### Выбранный отрывок
►

Полевой ухватился за этот вариант. Бросился, как в омут, в эту аферу. Очередная роковая глупость. Но она не казалась очевидной. И сделана была не только ради шанса избежать позорного разорения.

«...Что было первоначальною причиною мысли о

побеге из Москвы, — читаем в его письме к брату месяца через три, — ты знаешь и согласишься, что меня ничто не могло спасти от моего несчастия, от этого проклятия, наложенного судьбою на жизнь мою, от огня, сжигавшего меня медленно и страшно, — ничто, кроме побега? Бежать, задушить себя работою, трудом, уединением... Разумеется, что от этого лекарства умереть можно (да, кажется, этим дело и кончится, и — слава Богу!), но, по крайней мере, я умру в бою с жизнью, не теряя достоинства человека, стараясь ещё быть, сколько могу, полезным моему семейству, моему отечеству, людям, может быть... Воздух Москвы был тлетворен для меня, губил меня, жёг меня... Итак... бежать!
»

Примечание Ксенофонта Полевого: «Это место его письма, тёмное для читателя, не может быть пояснено мною. Скажу только, что он говорит о тайне сердца, унесённой им в могилу».

А я-то позволил себе в одном из предыдущих параграфов упомянуть о ней так легкомысленно и нетактично. Вот вам и шуры-муры. Да, с femme fatale. Трагические, да.

Убыл из Москвы 12 октября 1837 года. Провожали Ксенофонт, Мочалов и один фанат из молодых — Белинский.

◄

(Фрагменты набора данных)
►

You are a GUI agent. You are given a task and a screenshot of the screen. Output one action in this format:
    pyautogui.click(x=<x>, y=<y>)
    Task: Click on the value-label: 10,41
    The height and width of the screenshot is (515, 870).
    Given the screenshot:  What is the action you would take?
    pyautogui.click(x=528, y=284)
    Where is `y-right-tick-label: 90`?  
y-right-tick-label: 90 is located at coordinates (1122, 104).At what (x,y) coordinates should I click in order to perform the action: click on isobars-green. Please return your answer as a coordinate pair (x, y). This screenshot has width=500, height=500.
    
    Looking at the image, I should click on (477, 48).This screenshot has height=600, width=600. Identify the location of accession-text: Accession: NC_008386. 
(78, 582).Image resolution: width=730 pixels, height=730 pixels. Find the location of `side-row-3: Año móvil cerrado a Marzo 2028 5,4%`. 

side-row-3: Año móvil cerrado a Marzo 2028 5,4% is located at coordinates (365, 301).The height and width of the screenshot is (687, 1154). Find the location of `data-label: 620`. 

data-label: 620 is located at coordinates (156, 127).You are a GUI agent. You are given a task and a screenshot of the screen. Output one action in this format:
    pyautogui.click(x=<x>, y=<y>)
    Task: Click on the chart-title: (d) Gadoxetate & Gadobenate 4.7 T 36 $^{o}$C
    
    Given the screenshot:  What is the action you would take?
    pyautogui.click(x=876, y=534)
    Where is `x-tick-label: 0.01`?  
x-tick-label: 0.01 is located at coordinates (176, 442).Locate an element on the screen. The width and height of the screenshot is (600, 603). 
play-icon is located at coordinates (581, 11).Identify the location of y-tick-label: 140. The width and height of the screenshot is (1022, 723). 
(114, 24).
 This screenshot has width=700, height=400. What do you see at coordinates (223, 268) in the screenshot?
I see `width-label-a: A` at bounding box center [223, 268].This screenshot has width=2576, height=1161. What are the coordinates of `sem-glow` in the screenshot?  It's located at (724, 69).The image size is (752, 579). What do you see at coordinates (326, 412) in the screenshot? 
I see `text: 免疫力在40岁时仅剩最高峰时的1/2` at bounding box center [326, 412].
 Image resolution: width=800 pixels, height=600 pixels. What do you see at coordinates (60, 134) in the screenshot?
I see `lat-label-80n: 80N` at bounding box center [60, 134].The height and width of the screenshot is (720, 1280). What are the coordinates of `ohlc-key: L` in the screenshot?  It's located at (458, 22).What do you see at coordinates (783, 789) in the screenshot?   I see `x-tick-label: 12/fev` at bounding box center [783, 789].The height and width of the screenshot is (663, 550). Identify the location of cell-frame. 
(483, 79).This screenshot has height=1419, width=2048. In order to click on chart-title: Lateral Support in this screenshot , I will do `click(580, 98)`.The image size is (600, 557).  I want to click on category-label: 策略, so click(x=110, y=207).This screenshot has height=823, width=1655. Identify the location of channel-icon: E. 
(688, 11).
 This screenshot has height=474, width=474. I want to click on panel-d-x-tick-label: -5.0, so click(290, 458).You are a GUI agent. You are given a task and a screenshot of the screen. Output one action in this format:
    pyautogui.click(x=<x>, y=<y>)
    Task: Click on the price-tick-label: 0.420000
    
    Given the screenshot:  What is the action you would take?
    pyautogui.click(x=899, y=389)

◄

### Опираясь на сведения
- A) Перепишите из отрывка о Полевом часть от слов «Полевой ухватился за» до слов «избежать позорного разорения.» включительно, не меняя ни слова.
- B) Пожалуйста, продолжите отрывок об отъезде Полевого из Москвы, начав сразу после его последнего предложения.
Листинг здесь никак не используется.

### Ответы к упражнению
- A)
Полевой ухватился за этот вариант. Бросился, как в омут, в эту аферу. Очередная роковая глупость. Но она не казалась очевидной. И сделана была не только ради шанса избежать позорного разорения.

- B)
«Проехав с версту по шоссе, — говорит Ксенофонт Полевой, — мы остановились; Николай Алексеевич вышел из своего экипажа, и когда мы крепко обнялись на прощанье — слёзы невольно полились из наших глаз... Он спешил броситься в дилижанс... Долго и безмолвно стоял я на дороге, покуда экипаж не скрылся из глаз. Когда, наконец, опомнился я от моих ощущений, я увидел стоявшего вблизи меня Белинского — в слезах!..»

§ 19. Нечто о Таировом переулке. О цене имени. О дедушке Крылове


Девятнадцатый параграф напролёт — как пьяная землеройка, карабкайся — с типографским свинцом в груди и жаждой мести — по перевёрнутому дереву причин снизу вверх, от отдалённейших к ближайшим, пока они не сольются, не разбухнут комлем (ну, ещё рывок!) — да, комлем, но, увы, — пня. Где же развесистое дерево последствий? А тут прошлась зубом таинственной бензопилы — безносая; в пройденном ею времени все глаголы, а также существительное правда

и ему подобные имеют сослагательный уклон.

Через три недели после того, как Николай Полевой переселился навсегда в Петербург, 6 ноября 37-го года там состоялось писательское собрание. Посвящённое, как нетрудно догадаться, знаменательной дате: ровно без двенадцати дней 80 лет до штурма Зимнего дворца. Стопроцентная гарантия, что никого из присутствующих не поставят к стенке (ни детей, — разве что который-нибудь, зазевавшись, заживётся на свете), — это ли не повод выпить?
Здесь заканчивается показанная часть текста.